En effet, les derniers venus étaient justement « les contestataires » attendus par les agents de sécurité d’Alcovel et leurs collègues au sein du Syndicat entreprises des travailleurs de l’éducation (Sete) affilié à la Fédération nationale des travailleurs de l’éducation (Fnte). Le portail de l’entreprise a été, dès lors, fermé pour tout le monde. Les contestataires, une soixantaine dont trois femmes, n’étaient autres que des membres du collectif de syndicalistes de l’Ugta qui estiment que le congrès qui allait se tenir est une « supercherie » qu’il faut « déjouer » à tout prix, et ce pour « le recouvrement de cet instrument de lutte (Sete-WB) pris en otage par une caste de syndicalistes », lit-on dans une déclaration-appel distribuée sur place par les contestataires. La tenue de ce congrès à Akbou, contrairement aux précédents qui se tenaient à Béjaïa, est, de l’avis des contestataires, « la preuve de son irrégularité et démontre la volonté de sa confiscation par une organisation en catimini ». Ce que démentent les congressistes qui affirment que « cela procède de la volonté de l’Ugta d’être présente partout ».

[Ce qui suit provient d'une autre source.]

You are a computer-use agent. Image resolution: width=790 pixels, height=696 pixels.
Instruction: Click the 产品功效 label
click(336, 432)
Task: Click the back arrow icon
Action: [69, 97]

Les deux camps de syndicalistes, séparés par la clôture en grillage de l’entreprise, se sont échangé quelques « amabilités » de genre « nous sommes les vrais représentants, vous mangez du sale pain, vous êtes des voleurs », « vous étiez responsables par le passé et nous connaissons vos agissements » qui fusaient de part et d’autre du grillage.
Devant le refus des agents de sécurité d’Alcovel de permettre à ces contestataires de rejoindre la salle du congrès, ces derniers ont sommé la direction de l’entreprise d’évacuer les lieux et le cas échéant, ils rejoindront la salle en usant de la force. Pris entre le marteau et l’enclume, son accord de tenir la rencontre dans son entreprise et la perspective d’un dérapage, le P-DG de l’entreprise a promis d’évacuer la salle. Ce qui fut fait après un laps de temps. Les contestataires ont, tout de même, accédé à l’intérieur de l’entreprise et la rencontre des deux camps a failli dégénérer. N’eût été l’interposition et la sagesse de la majorité, certains en seraient arrivés aux mains.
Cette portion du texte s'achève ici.